Major General William B. Garrett III is the Commanding General, Southern European Task Force, which is the U.S. Army component assigned to the newest regional command, Africa Command. His headquarters, in Vicenza, Italy, has a staff of about 300 soldiers, and they are currently supporting about 600 Army soldiers deployed in Africa. Some 400 Army troops are involved with Joint Task Force – Horn of Africa while the remainder are on various missions throughout the continent.
General Garrett discussed the lack of previous attention to Africa from the Army and the United States in general. Until now, missions have usually involved evacuating non-combatants or disaster assistance. That is changing with the military’s commitment to sustained security engagement.
The Army is not just interested in one shot missions but is beginning to build relationships and to partner with various nations, their militaries, and a number of non-governmental agencies that operate in Africa. Garrett chose to use Secretary of State Clinton’s term “smart power” to describe this new approach.
The General gave three examples of current missions. A two man team just returned from Rwanda where they had helped train the Rwandan Army in air operations. Two Army officers are teaching at the Ethiopian War College. In Liberia, two Army non-coms have just arrived to help the Liberians establish a Non Commissioned Officers Training Academy.
When asked about our NATO allies and their interests in Africa, Garrett pointed to the Center of Excellence for Stability Police Units, COESPU. This is a training facility located in Vicenza, Italy and operated by the Italian Carabinieri. Supported by the G-8 nations, with funding from the U.S. State Department, this facility trains security forces from Africa. The nations receiving training, in turn, commit to participation in peacekeeping duties on the African continent.

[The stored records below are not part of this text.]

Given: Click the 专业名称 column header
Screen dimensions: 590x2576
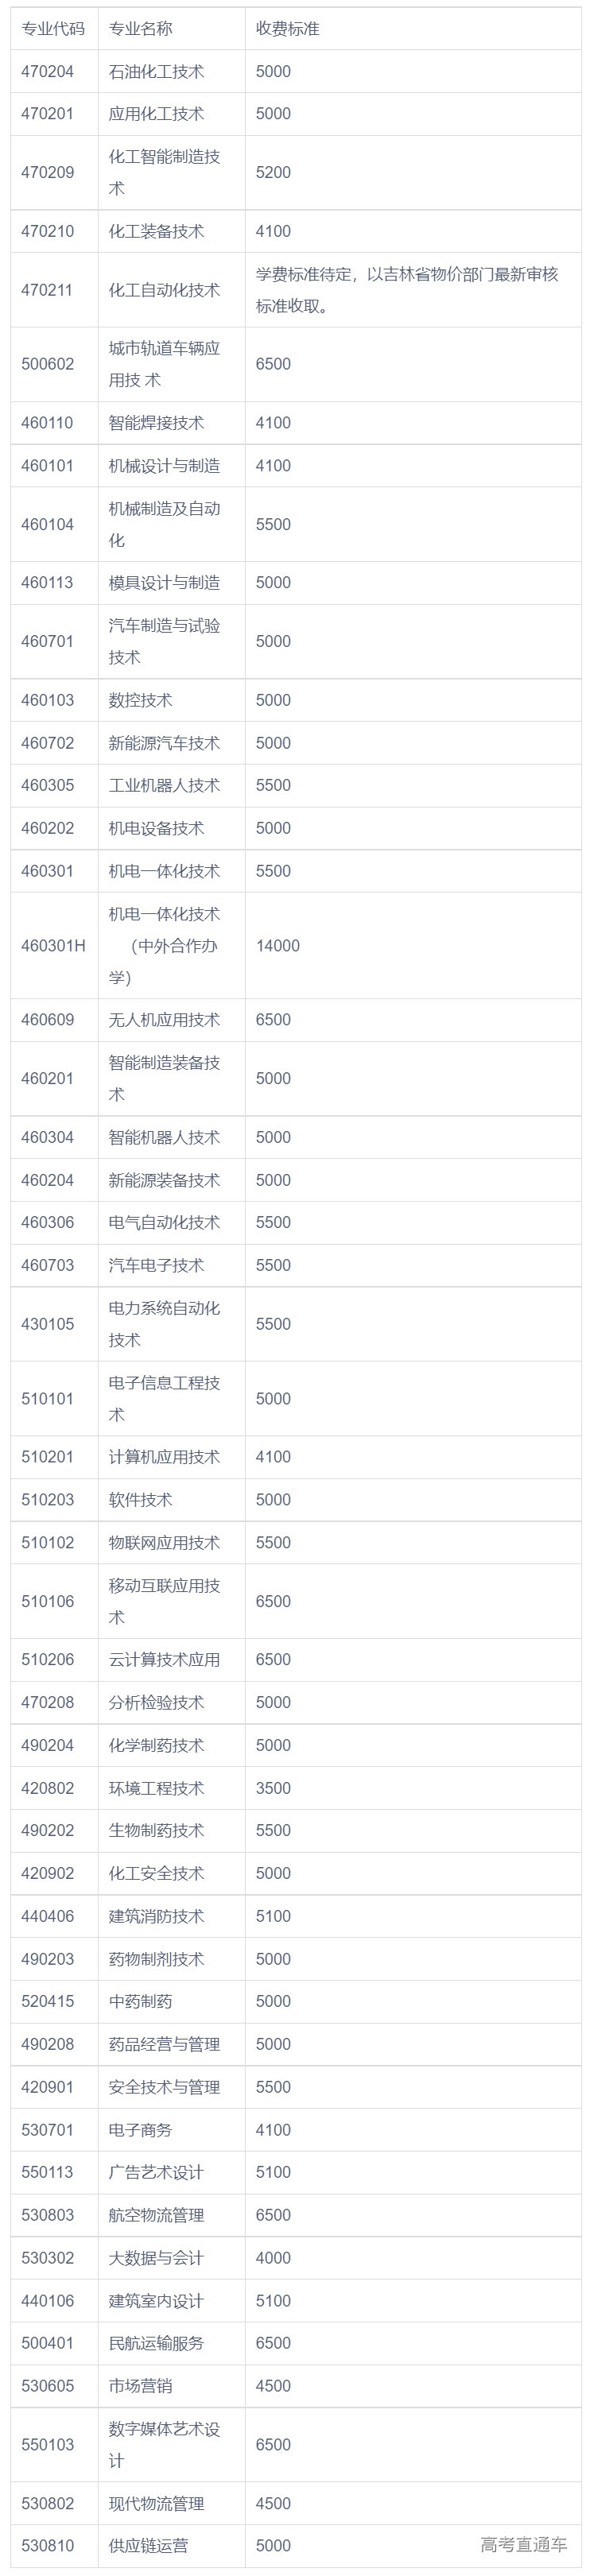Looking at the screenshot, I should tap(140, 29).
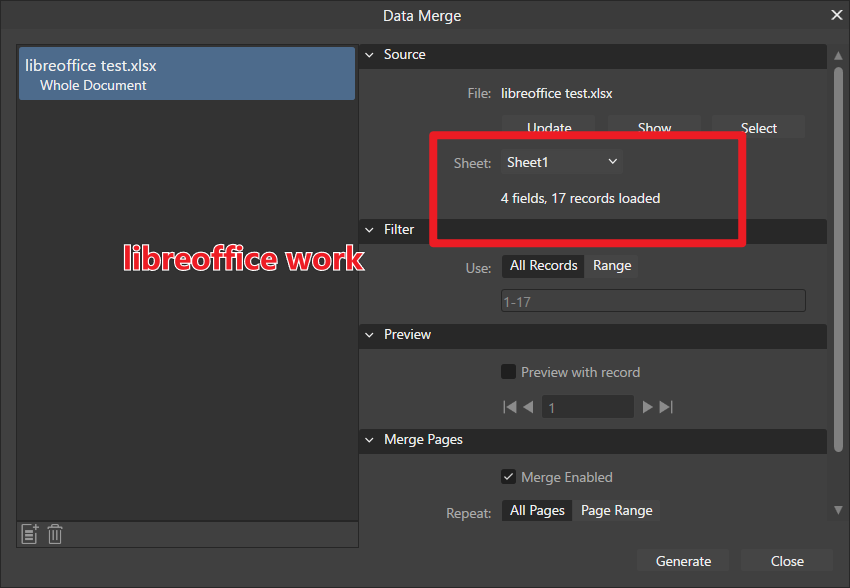Jump to the first record
Image resolution: width=850 pixels, height=588 pixels.
[x=510, y=407]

The structure and personnel requirements for this command are evolving. The General stated that he currently had more requests for assistance than he can fill. As Africa Command and U.S. Army Africa grow into their roles, he foresees the expansion of both organizations.
Garrett described U.S. Army – Africa as a 21st Century organization. In that regard, he touts his ability to draw on the unique skills found in the active National Guard and Reserve forces. He points out that the Regular Army does not have many experts in drilling wells, where that skill is easily found in the Guard or Reserves.
General Garrett does not see the Army having a large footprint on the continent. Its missions will continue to be to work with partner nations and their militaries, and with other U.S. agencies, NGO’s and others to improve security in the region.